Methodology

Roger Proeis / Founder

Most B2B websites are graveyards of empty adjectives.

Robust. Integrated. World-class. Next-generation.

Your buyers ignore these words. They have built up an enormous filter against marketing language — not because they are cynical, but because they are busy and risk-averse. In high-stakes B2B buying, your customer is not looking for inspiration. They are looking for reasons to trust you. They are looking for proof.

The problem is that most companies haven’t built a proof architecture. They have built a persuasion architecture. And persuasion, without evidence behind it, is just noise with better design.

The Hierarchy

Not all evidence is equal. We think about it in four levels.

At the bottom is assertion. “We are the best.” “We are the most trusted.” This is noise. It costs nothing to say and carries no information. Every competitor says the same thing, which means it distinguishes no one.

One level up is social proof. “We serve five hundred clients.” “Trusted by teams in forty countries.” This helps. It signals that others have made the decision before you and survived it. But it is still generic — it tells the buyer that you exist at scale, not that you will solve their specific problem.

The third level is outcome. “We cut end-of-month reporting time by four hours.” Now we are in useful territory. This is tangible value, specific and measurable. It gives the buyer something to bring to their internal conversation — a number, a result, a before and after.

The fourth level — the one almost no one reaches — is mechanism. Not just the result, but exactly how you achieve it. “Here is the specific way our system bypasses the standard gateway to reduce latency.” When you explain the mechanism, you prove competence without claiming it. You open the black box. And opening the black box is the single most powerful trust-building move available to a B2B brand.

Why This Matters More Now

AI has made assertion cheaper than ever. Anyone can generate a page of confident, well-structured marketing copy in minutes. The floor has dropped. Content that once required effort now requires only a prompt.

Which means the ceiling has risen. Evidence — real outcomes, real mechanisms, real specificity — is harder to fake than ever. The brands that will win the next decade of B2B marketing are not the ones with the best copy. They are the ones with the best proof.

The Practical Shift

Before writing a single word of copy, build the proof architecture. Take every claim your brand makes and ask: what is the evidence behind this? If the answer is “it feels true” or “our team believes it,” the claim needs to either be supported or removed.

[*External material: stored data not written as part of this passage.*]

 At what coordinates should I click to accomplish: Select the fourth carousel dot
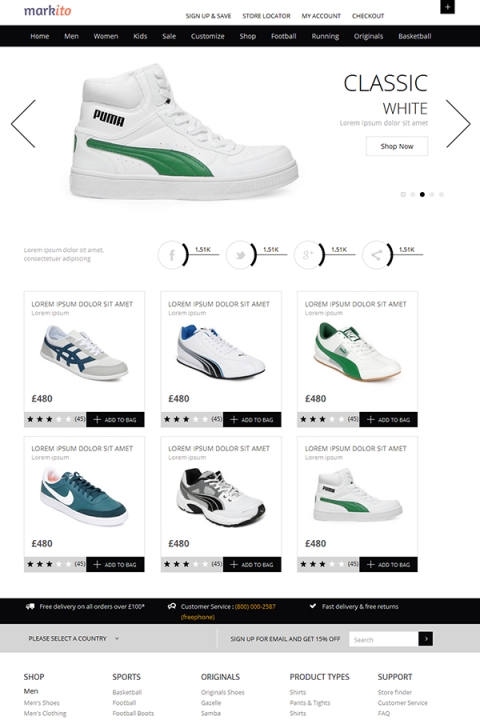click(x=432, y=195)
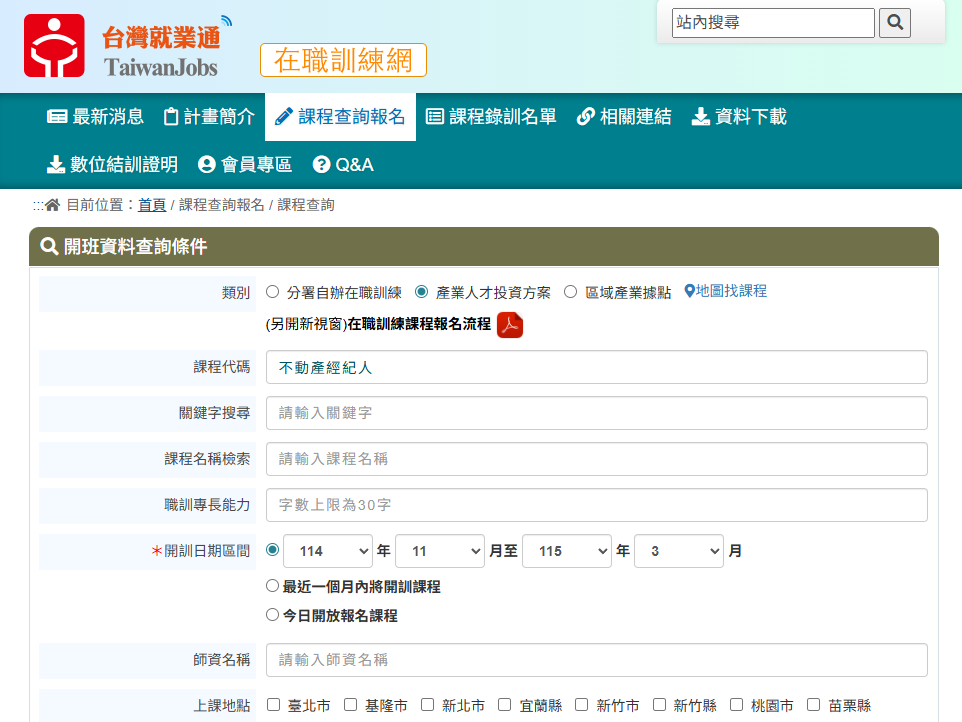Open the end year 115 dropdown
This screenshot has height=722, width=962.
coord(567,551)
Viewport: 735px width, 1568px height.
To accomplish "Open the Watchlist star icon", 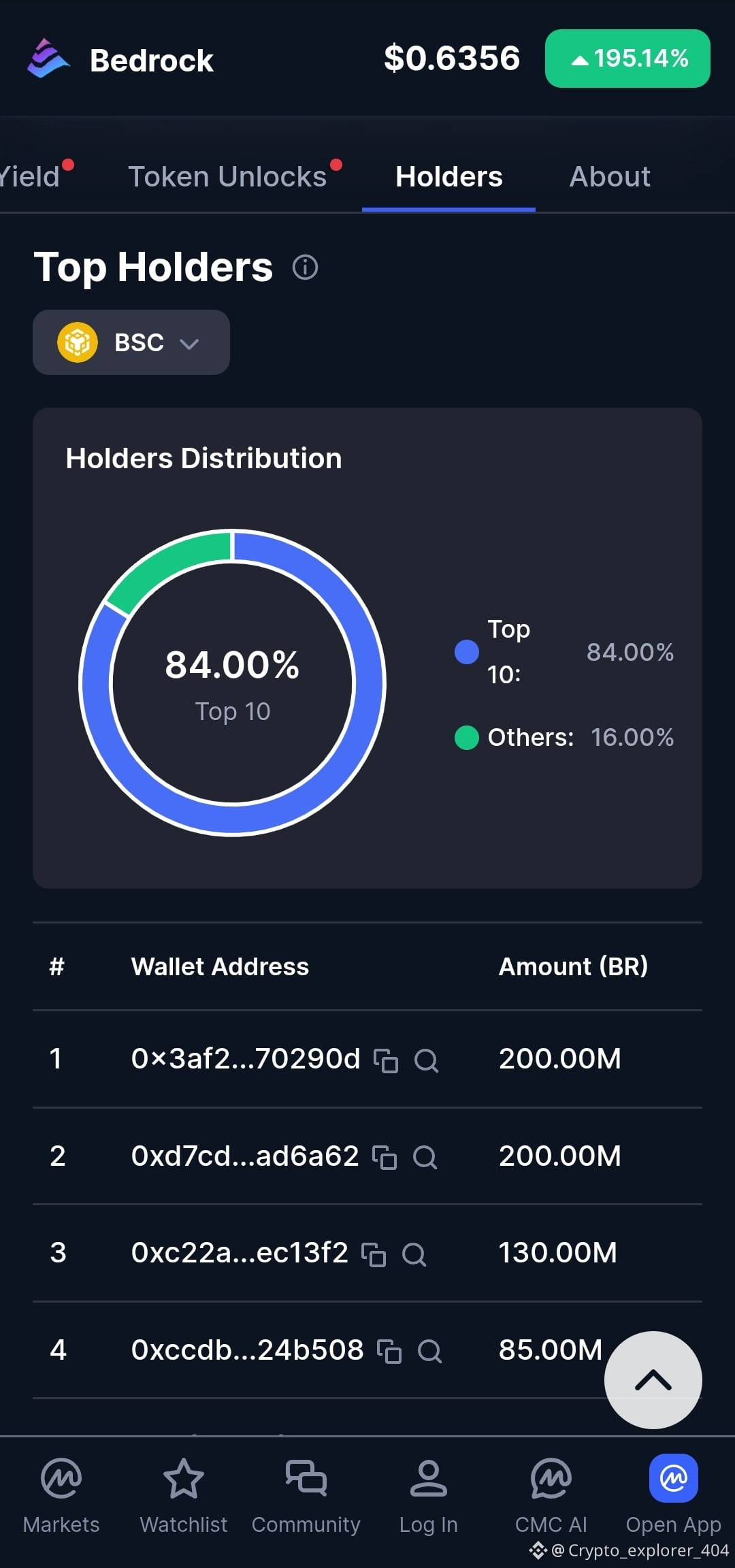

Map each claim to its strongest available evidence. If you have a mechanism, lead with it. If you have an outcome, use it. If all you have is social proof, be honest about where you are and start building the evidence you don’t yet have.

The brief for your next content project should not be “find better adjectives.” It should be “find better evidence.” One of those is a writing problem. The other is a strategy problem. Only one of them moves the conversion rate.